New law set to impact automotive companies in Europe

There has been a lot of talk about Event Data Recorders (EDR) in the automotive industry lately. Event Data Recorders are tamper-proof memory devices that collect accident data on modes of transport. You might recognise EDRs as flight data recorders; they have been used in avionics for more than 50 years.  What you might now know is that in recent years they’ve also become an important part of the automotive industry. In China, for example, EDRs have been required since January 2021. What are the Event Data Recorder requirements in Europe?

Photo by Jason Dent on Unsplash

Why are we raising the topic today? There was a European Union (EU) vote in 2019 which requires EDRs in Europe. The aim of this regulation (nicely called UNECE R160) is to understand the causes of road accidents. What will the new law mean for automotive companies and their road to software-defined vehicles? That’s what we’ll explore in this blog post.

The impact of Event Data Recorders on OEMs

Original equipment manufacturers (OEMs) had 3 years to prepare for the application of the European EDR UNECE R160 regulation. The roll-out on light vehicles is from May to July 2022. What that means is that an EDR is mandatory for all newly homologated cars sold in the EU starting 1 May 2022.

Quick warning though – there has been a lot of misinterpretation surrounding the new law, by both the media and some government officials. The legislation does not apply to used vehicles; these do not require EDRs even if they are sold after July 2022.

Another aspect that is important to understand is that vehicles released before the regulation (meaning all new cars homologated before July 2022) will have to comply by May 2024 (if sold new). This has been clarified by Parliament.In other words, this regulation will apply to 100% of new cars by May 2024.

→ **WRITTEN PROBLEM A**: In the entries, rewrite the lines from the line with "You are a computer-use agent." to the line with "(x=545, y=203)" as a JSON list of strings, one string per line, with blank lines skipped and the pictures left out.
The text has no connection to the entries that come after it.

→ **DATA ENTRIES**:
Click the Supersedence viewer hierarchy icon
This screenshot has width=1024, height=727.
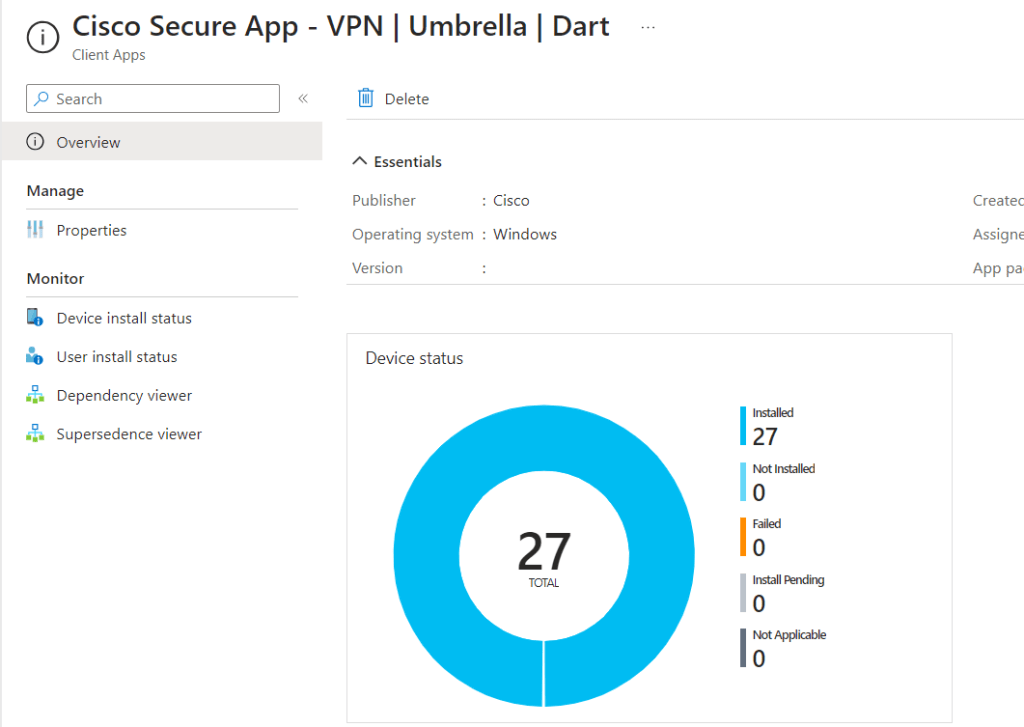point(35,433)
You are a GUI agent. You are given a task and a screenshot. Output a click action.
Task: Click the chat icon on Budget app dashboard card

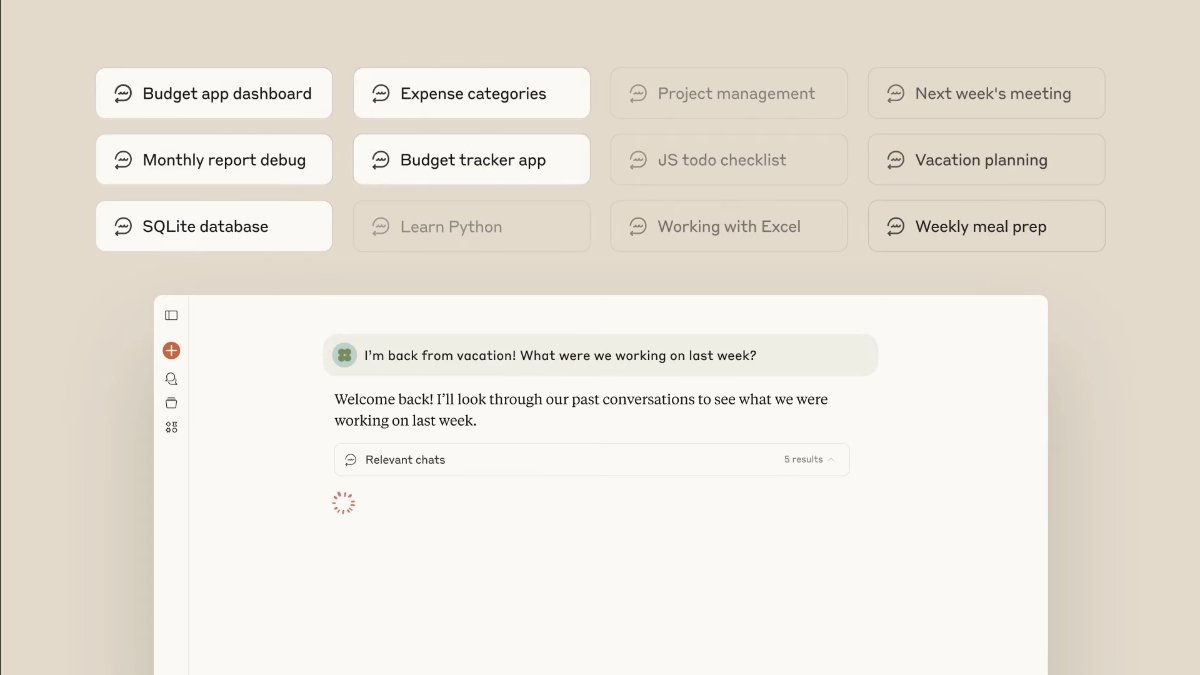(123, 94)
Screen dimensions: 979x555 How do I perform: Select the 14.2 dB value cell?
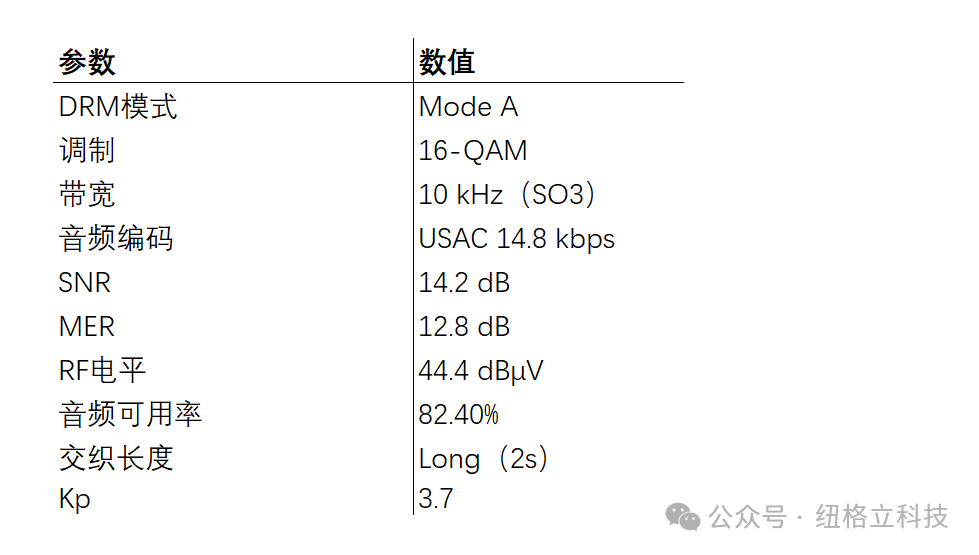464,282
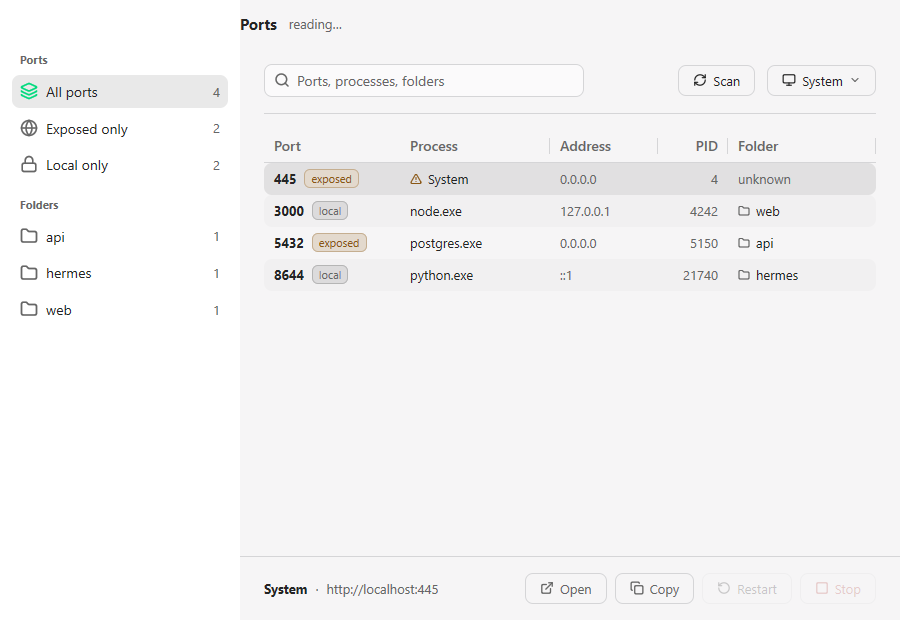Click the All ports layers icon

29,91
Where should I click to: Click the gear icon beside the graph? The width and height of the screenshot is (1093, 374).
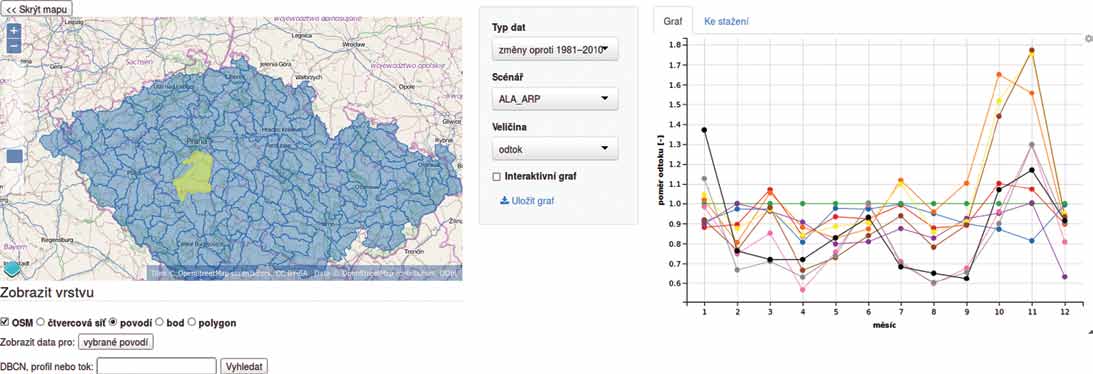click(1089, 39)
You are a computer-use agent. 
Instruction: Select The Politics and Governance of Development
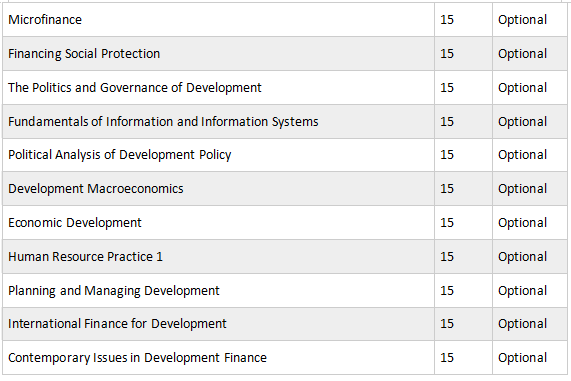(135, 87)
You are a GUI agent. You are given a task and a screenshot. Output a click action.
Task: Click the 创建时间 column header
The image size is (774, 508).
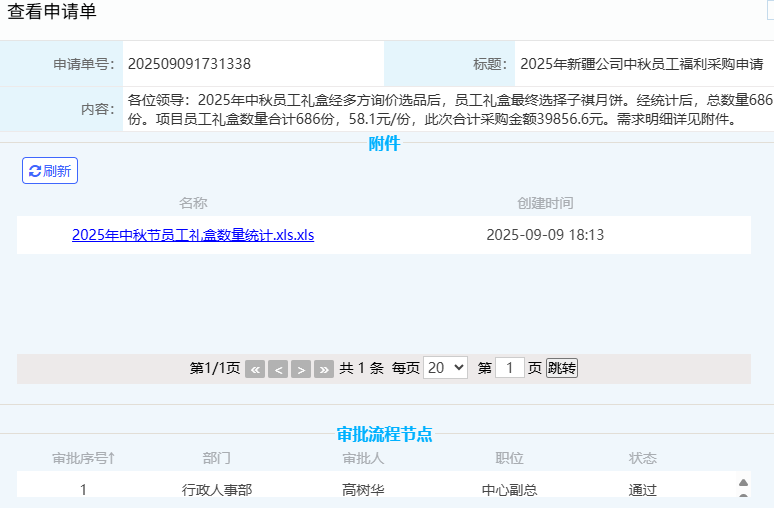(x=545, y=203)
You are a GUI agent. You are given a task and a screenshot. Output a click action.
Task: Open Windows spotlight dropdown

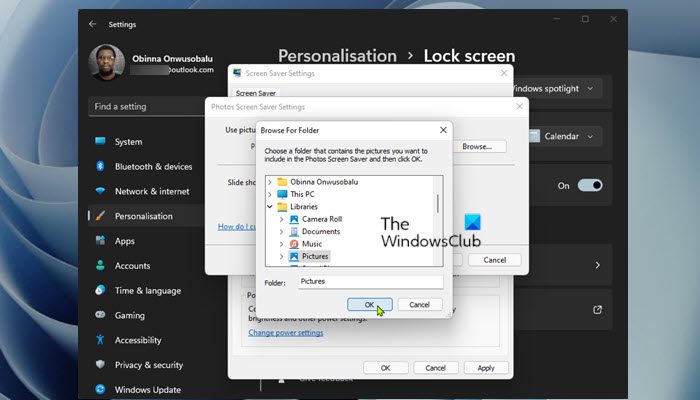click(x=555, y=89)
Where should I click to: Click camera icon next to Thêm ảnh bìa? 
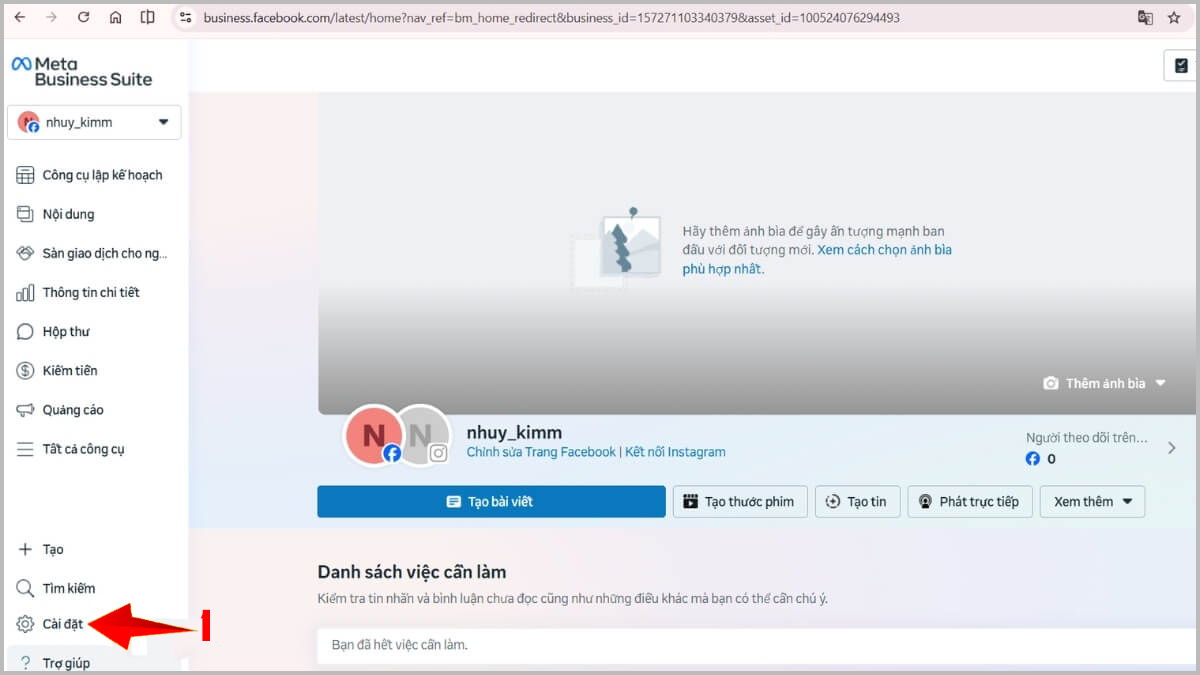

→ **WRITTEN PROBLEM B**: Print the part of the text on Event Data Recorder rules from "Why are we raising" to "1 May 2022.".

→ **EXERCISE OUTPUT A**:
[
  "You are a computer-use agent. ",
  "Instruction: Select The Politics and Governance of Development",
  "(135, 87)",
  "You are a GUI agent. You are given a task and a screenshot. Output a click action.",
  "Task: Click the 创建时间 column header",
  "The image size is (774, 508).",
  "(x=545, y=203)"
]

→ **EXERCISE OUTPUT B**:
Why are we raising the topic today? There was a European Union (EU) vote in 2019 which requires EDRs in Europe. The aim of this regulation (nicely called UNECE R160) is to understand the causes of road accidents. What will the new law mean for automotive companies and their road to software-defined vehicles? That’s what we’ll explore in this blog post.

The impact of Event Data Recorders on OEMs

Original equipment manufacturers (OEMs) had 3 years to prepare for the application of the European EDR UNECE R160 regulation. The roll-out on light vehicles is from May to July 2022. What that means is that an EDR is mandatory for all newly homologated cars sold in the EU starting 1 May 2022.